Extracted data entries:
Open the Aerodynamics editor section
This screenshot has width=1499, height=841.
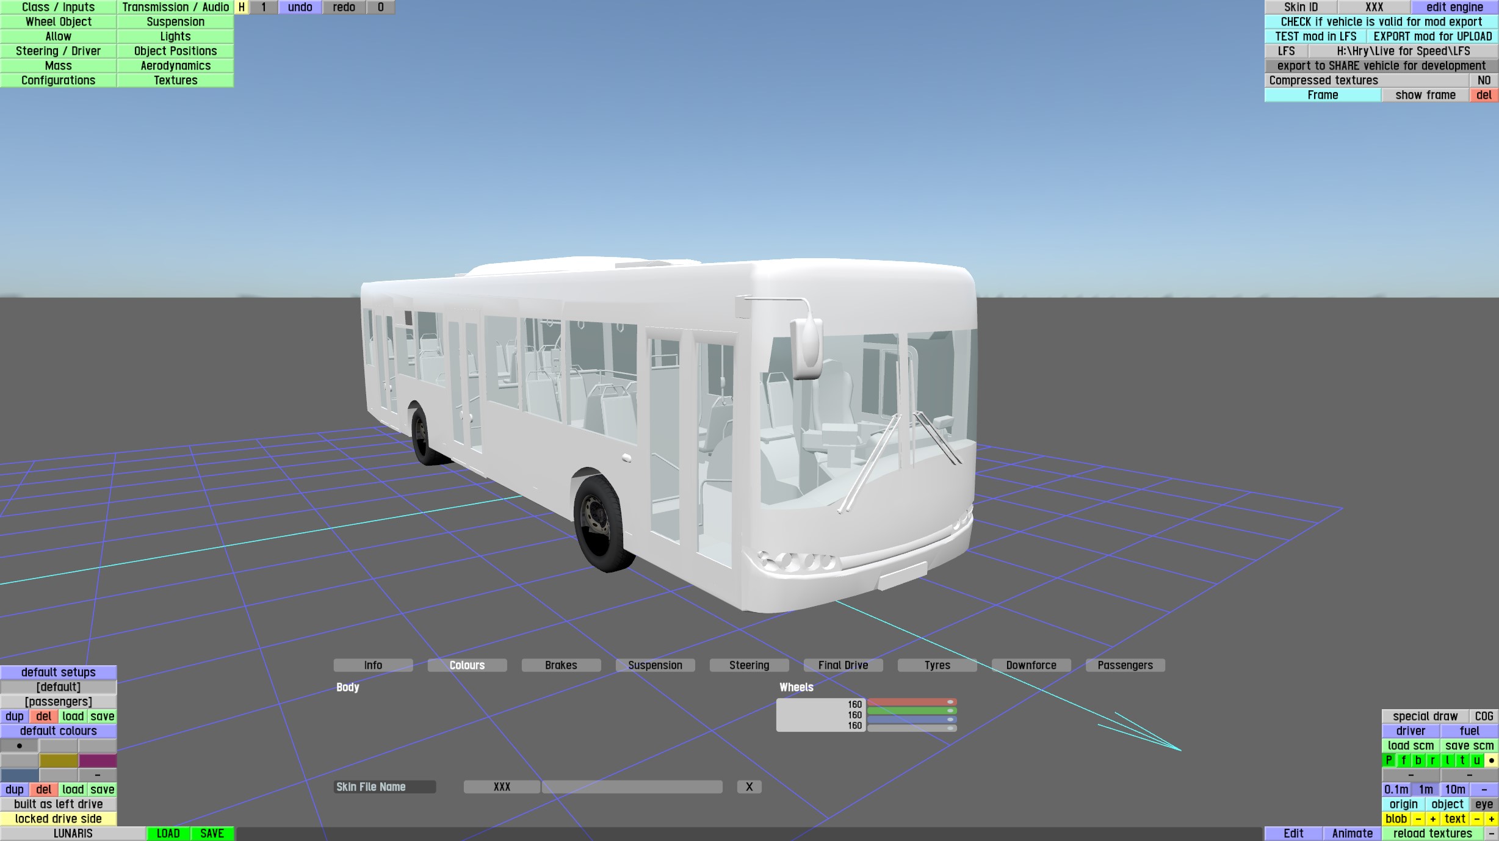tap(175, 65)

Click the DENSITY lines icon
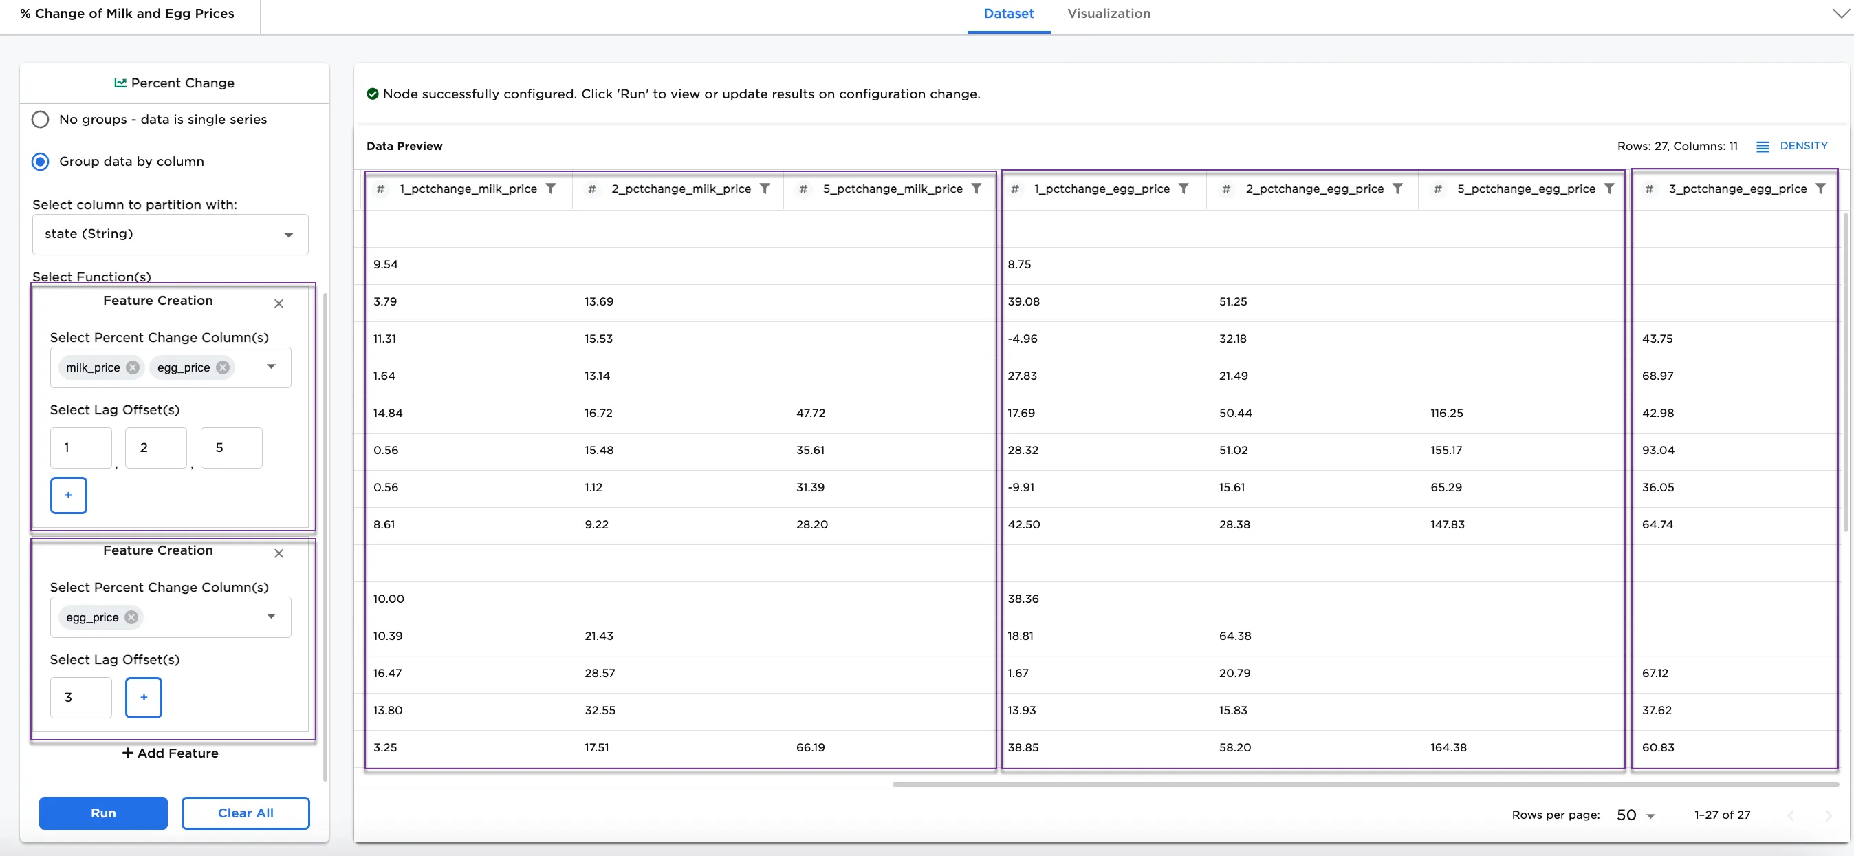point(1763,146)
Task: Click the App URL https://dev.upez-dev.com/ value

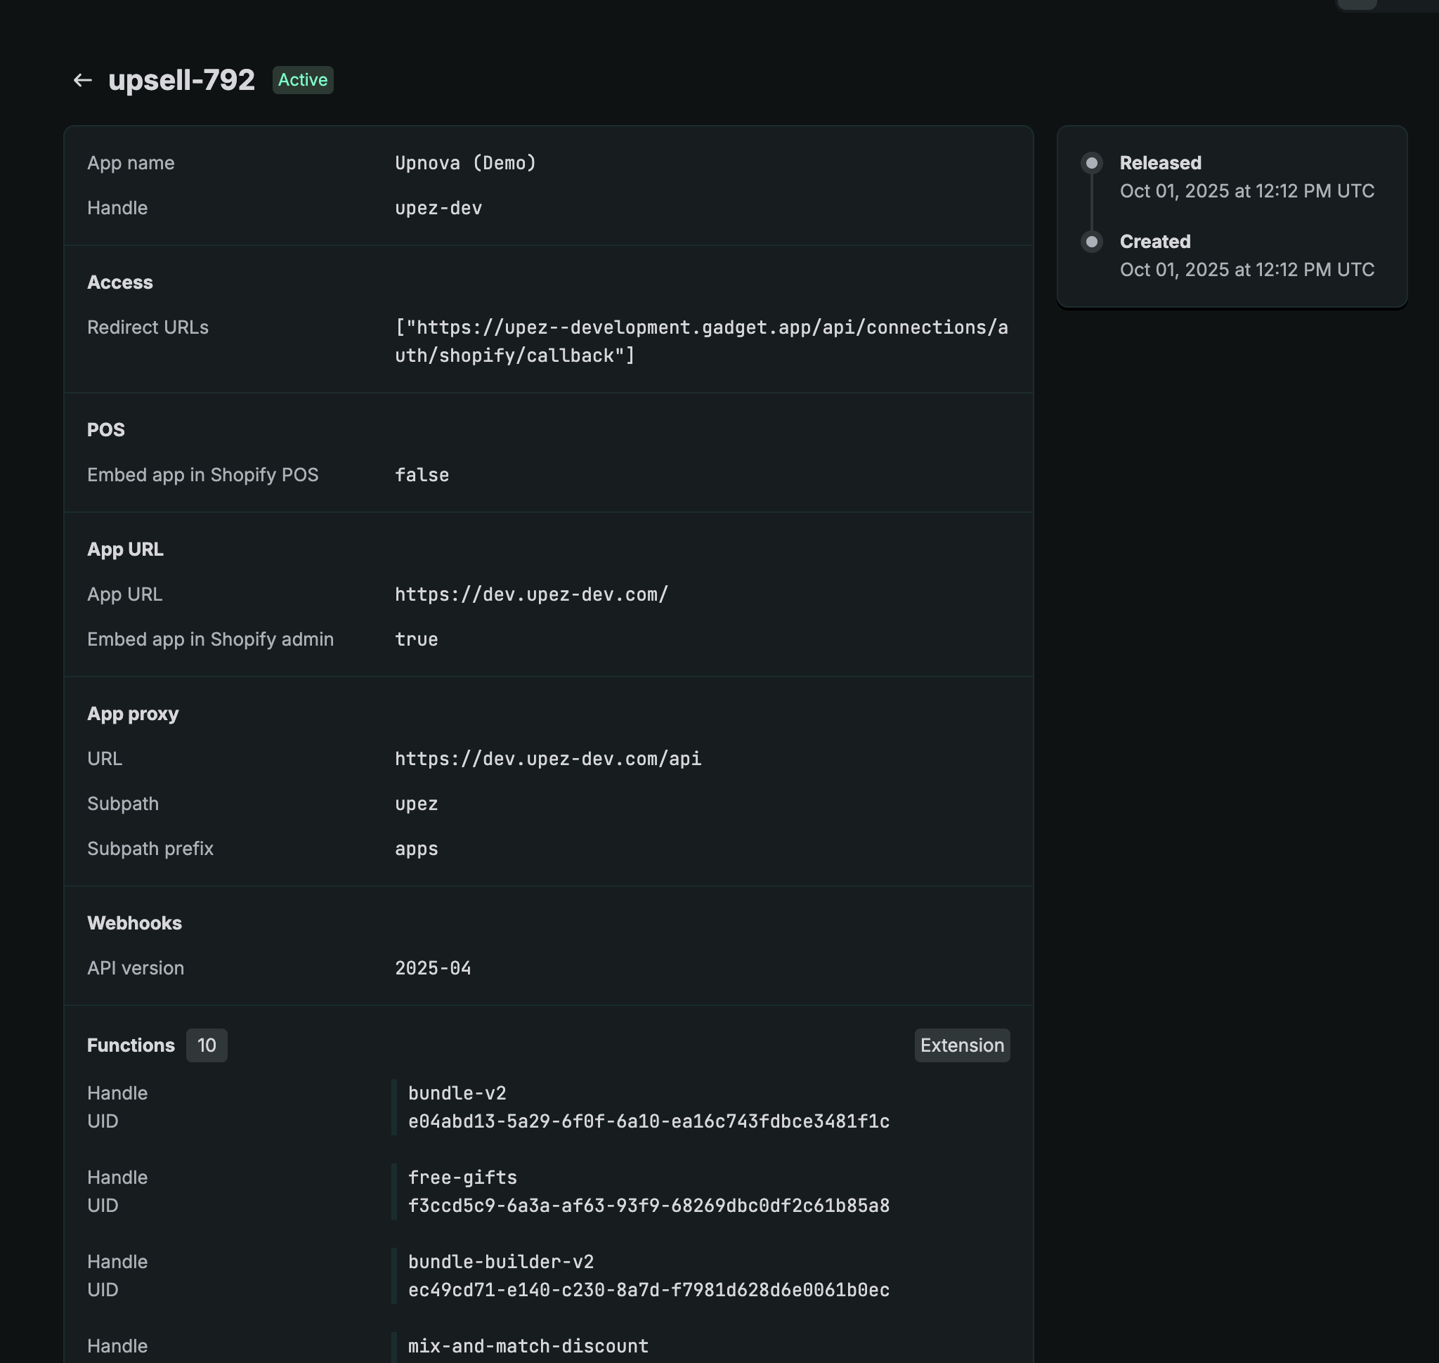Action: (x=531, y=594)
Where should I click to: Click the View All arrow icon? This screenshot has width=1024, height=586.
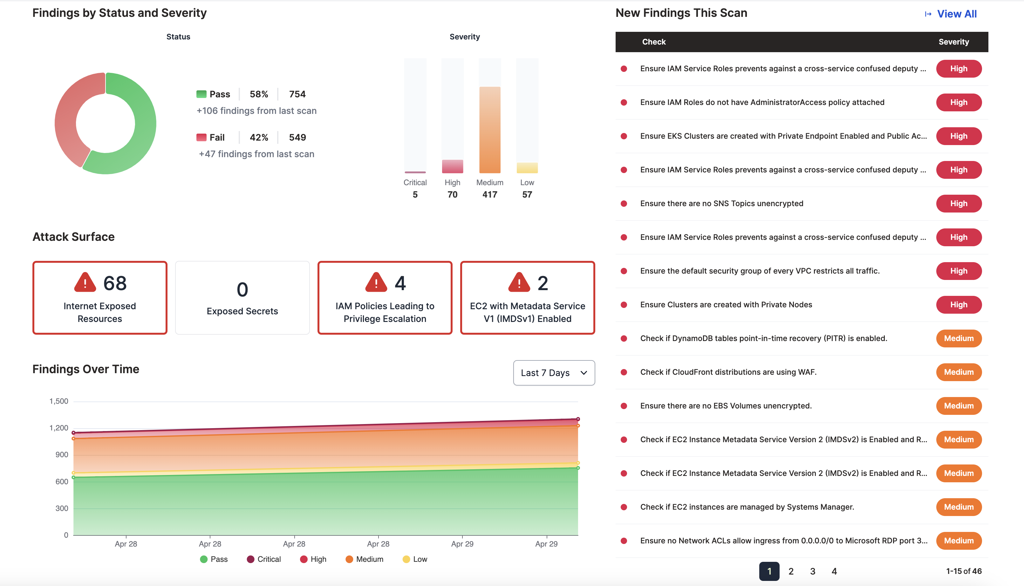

### EXERCISE GOAL
Would you reproduce the lines from the one with "This screenshot has width=1499, height=841." through the final line of the data above, exactly and only those, without any pictures?

### REPLY
This screenshot has width=1499, height=841.
tap(175, 65)

Click the DENSITY lines icon
point(1763,146)
Task: Click the App URL https://dev.upez-dev.com/ value

Action: (x=531, y=594)
Where should I click to: Click the View All arrow icon? This screenshot has width=1024, height=586.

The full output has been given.